╭─ Records for the exercise

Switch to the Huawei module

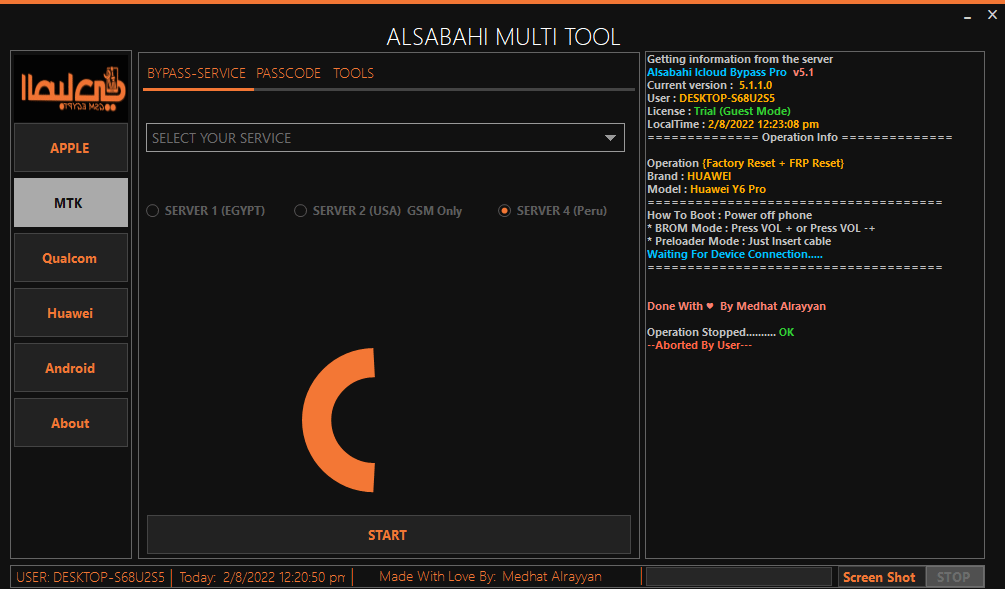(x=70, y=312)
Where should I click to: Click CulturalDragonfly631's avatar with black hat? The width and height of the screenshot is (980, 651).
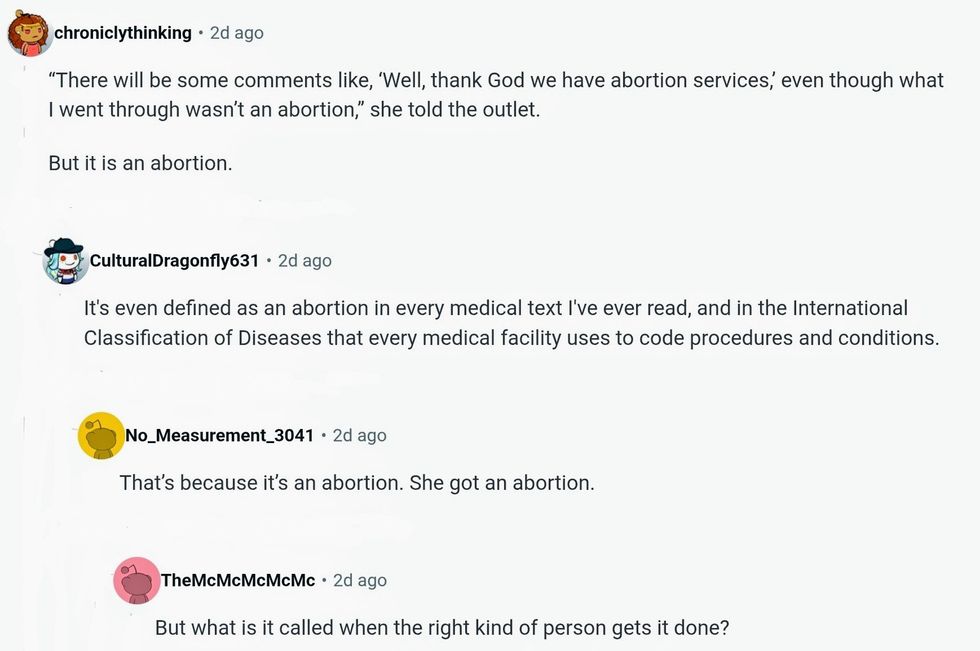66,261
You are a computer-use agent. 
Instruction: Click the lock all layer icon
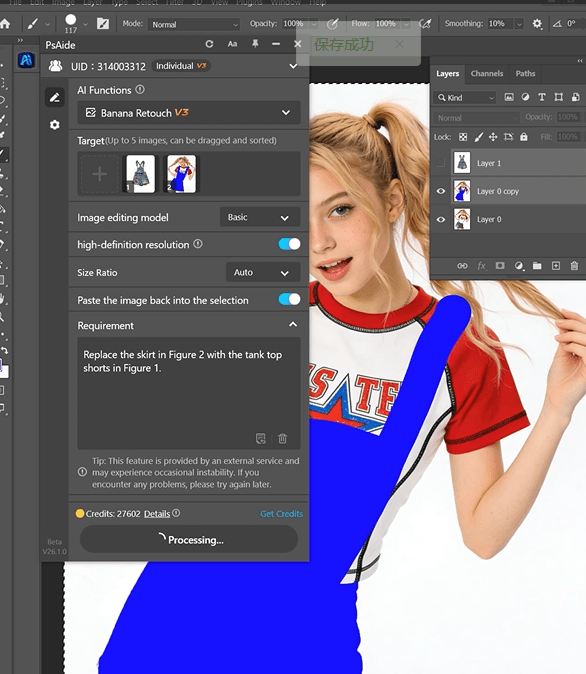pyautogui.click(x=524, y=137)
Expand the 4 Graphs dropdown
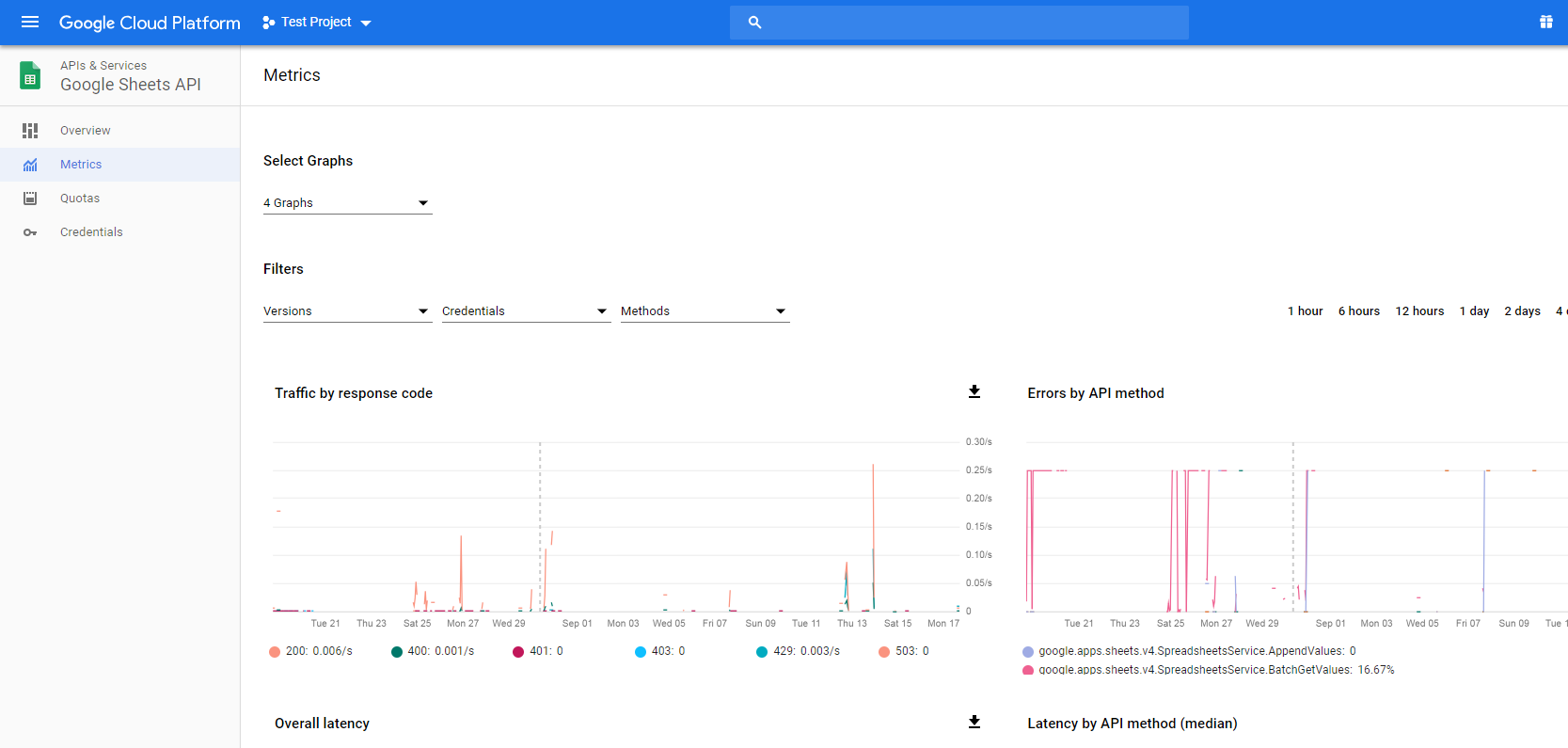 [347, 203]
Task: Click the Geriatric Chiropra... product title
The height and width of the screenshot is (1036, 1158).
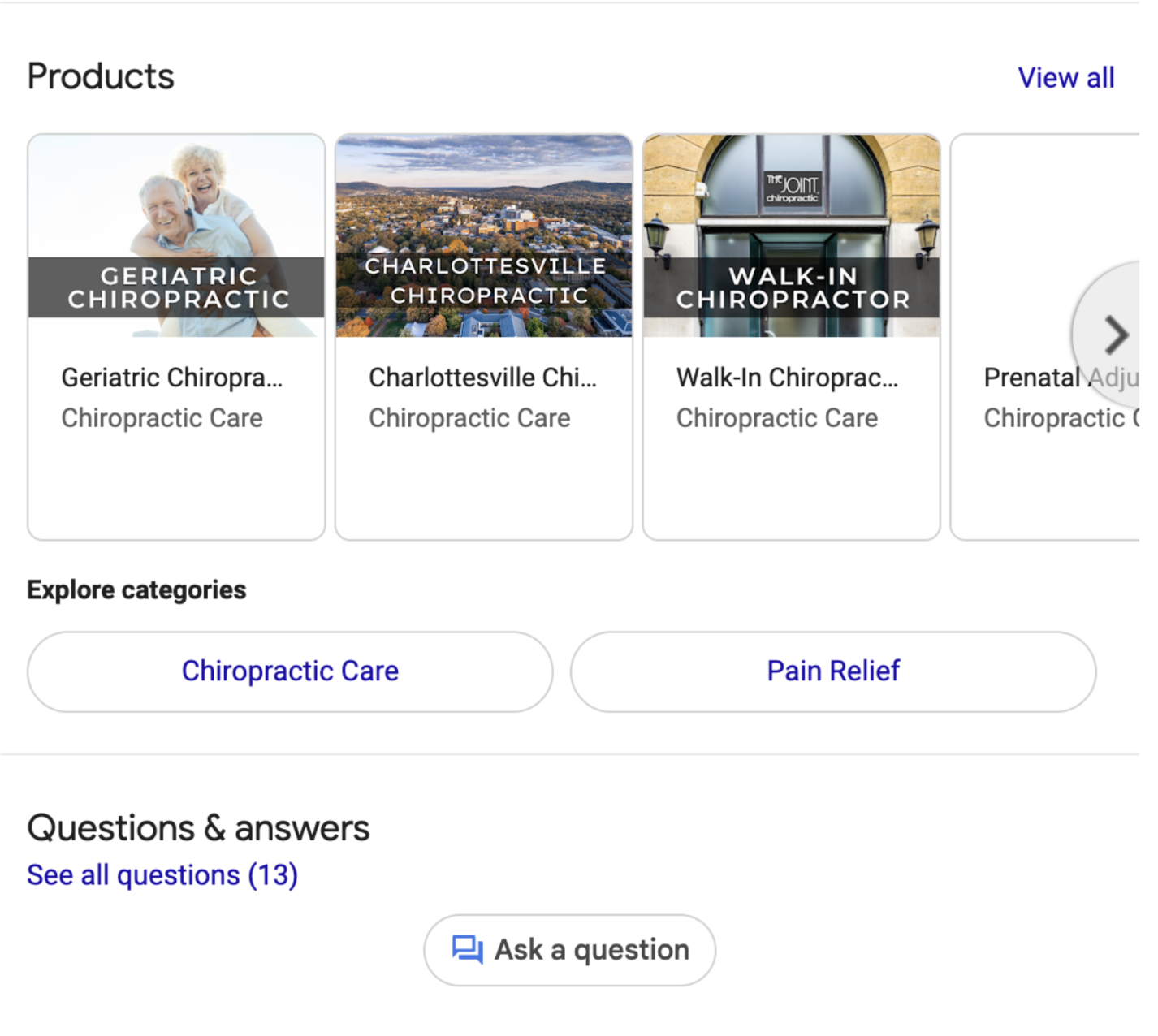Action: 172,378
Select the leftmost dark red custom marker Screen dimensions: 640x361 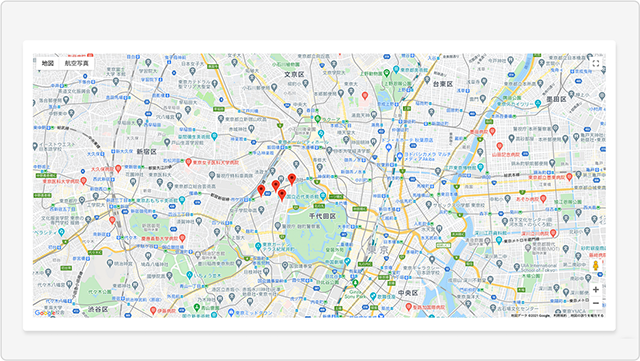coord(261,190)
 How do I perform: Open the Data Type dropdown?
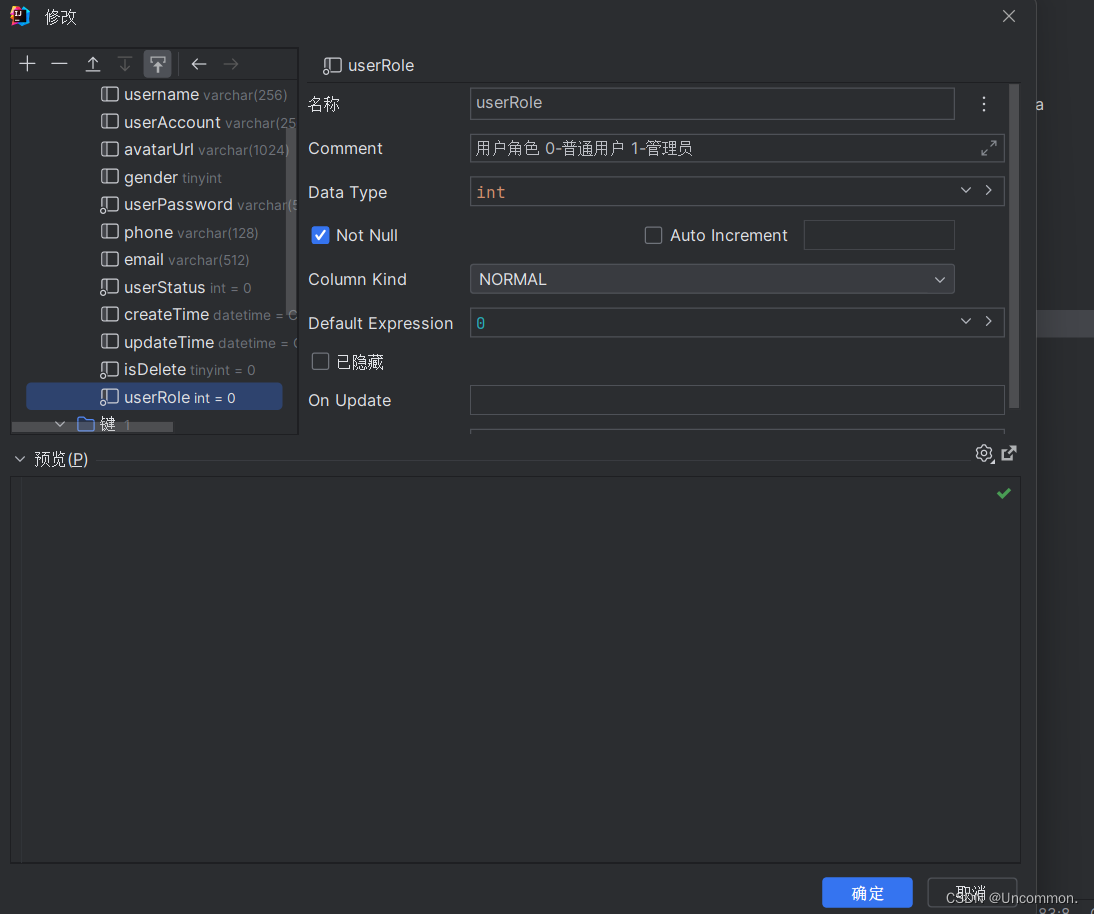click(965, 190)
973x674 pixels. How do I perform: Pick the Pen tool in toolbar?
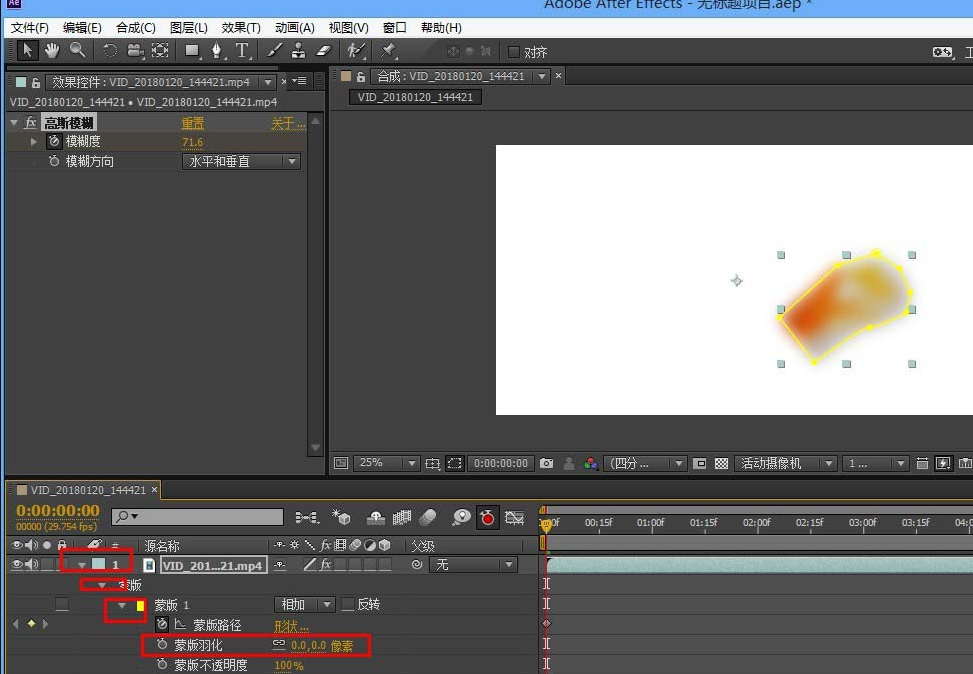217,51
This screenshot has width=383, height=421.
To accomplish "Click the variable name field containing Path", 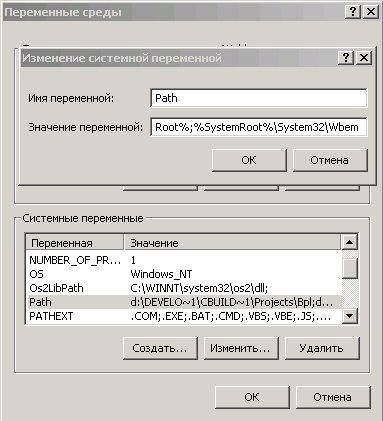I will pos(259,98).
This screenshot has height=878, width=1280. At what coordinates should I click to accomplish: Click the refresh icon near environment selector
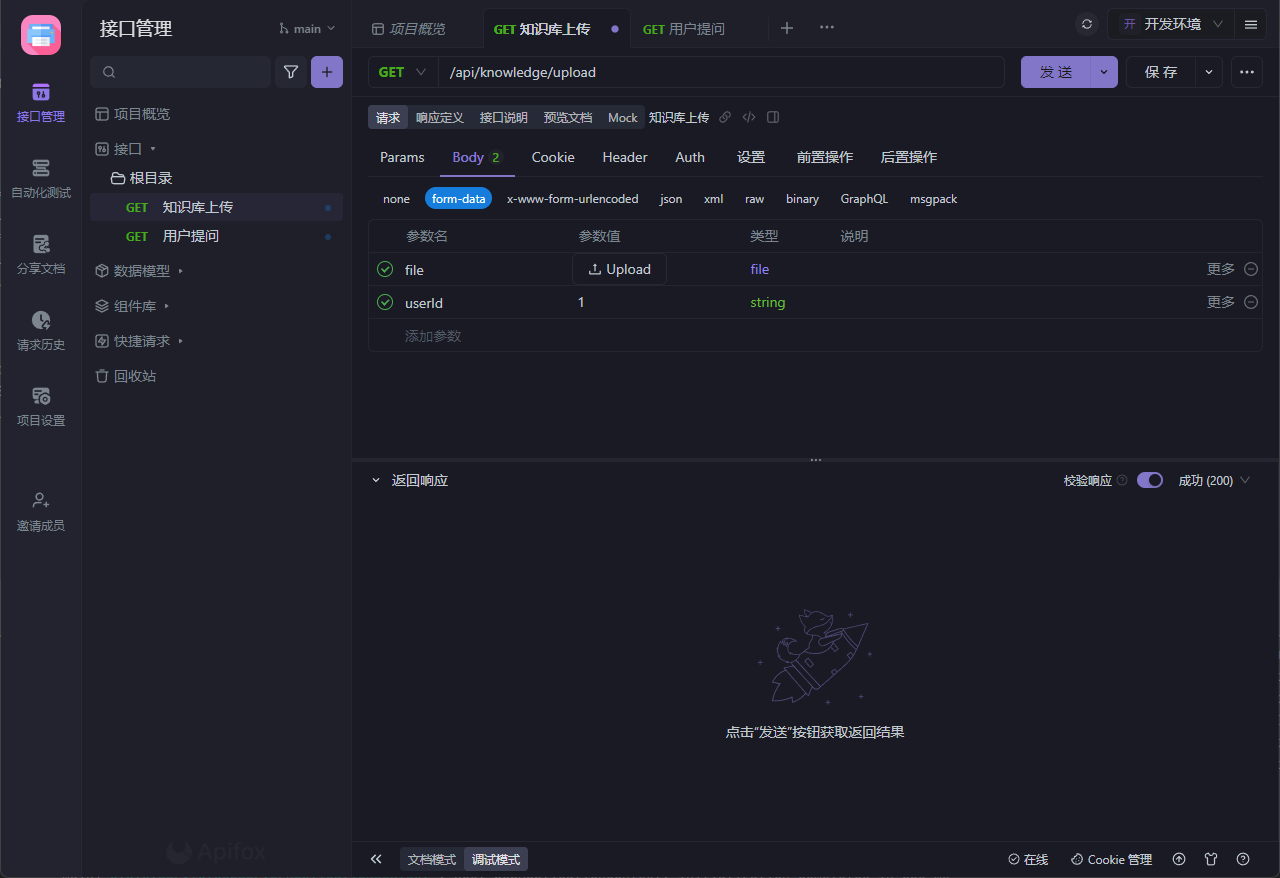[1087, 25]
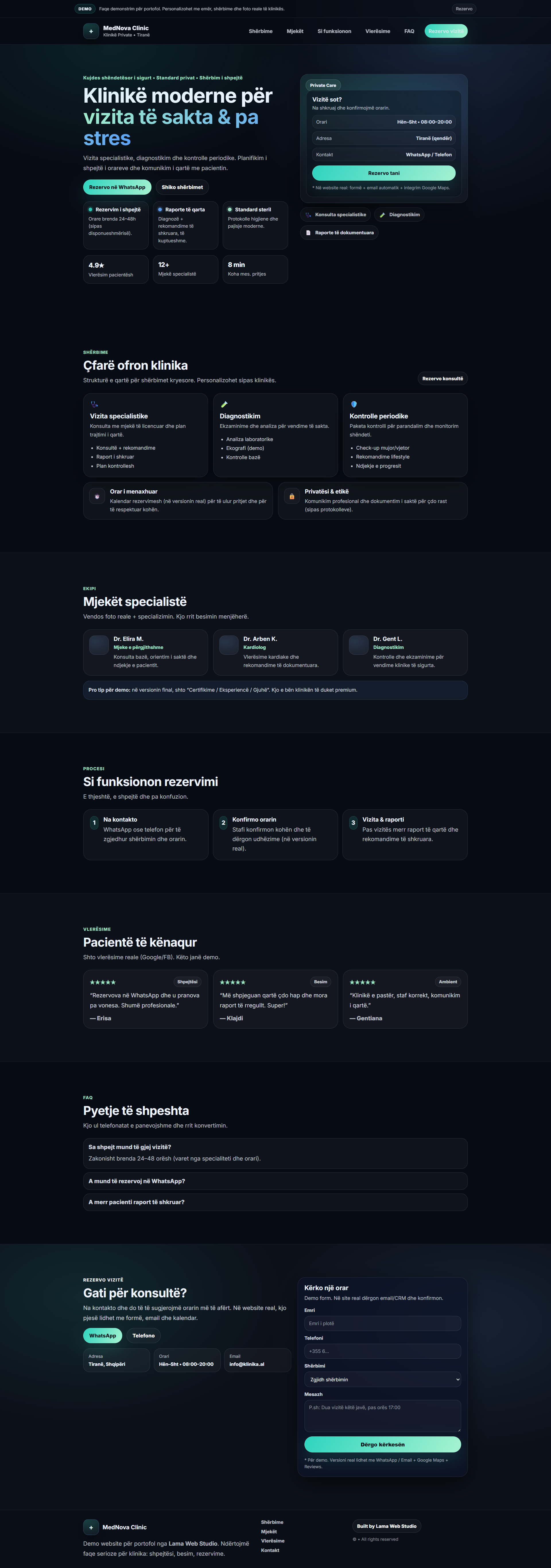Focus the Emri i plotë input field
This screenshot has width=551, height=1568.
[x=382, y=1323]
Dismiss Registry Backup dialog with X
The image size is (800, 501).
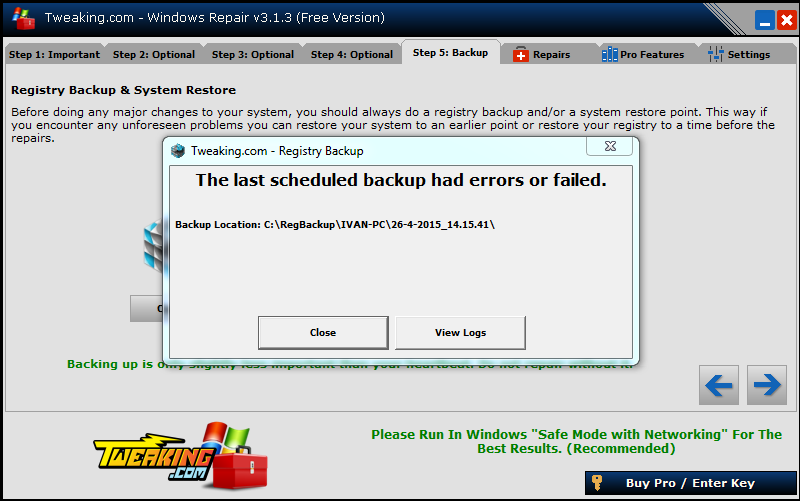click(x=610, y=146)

╰─

Line by line and exactly, reproduce the span from the line with "This screenshot has height=878, width=1280." through the end of the data above, both ends included, with pictures left out.

Completed task:
This screenshot has height=878, width=1280. At what coordinates should I click to accomplish: Click the refresh icon near environment selector
[1087, 25]
Focus the Emri i plotë input field
This screenshot has width=551, height=1568.
[x=382, y=1323]
Dismiss Registry Backup dialog with X
The image size is (800, 501).
click(x=610, y=146)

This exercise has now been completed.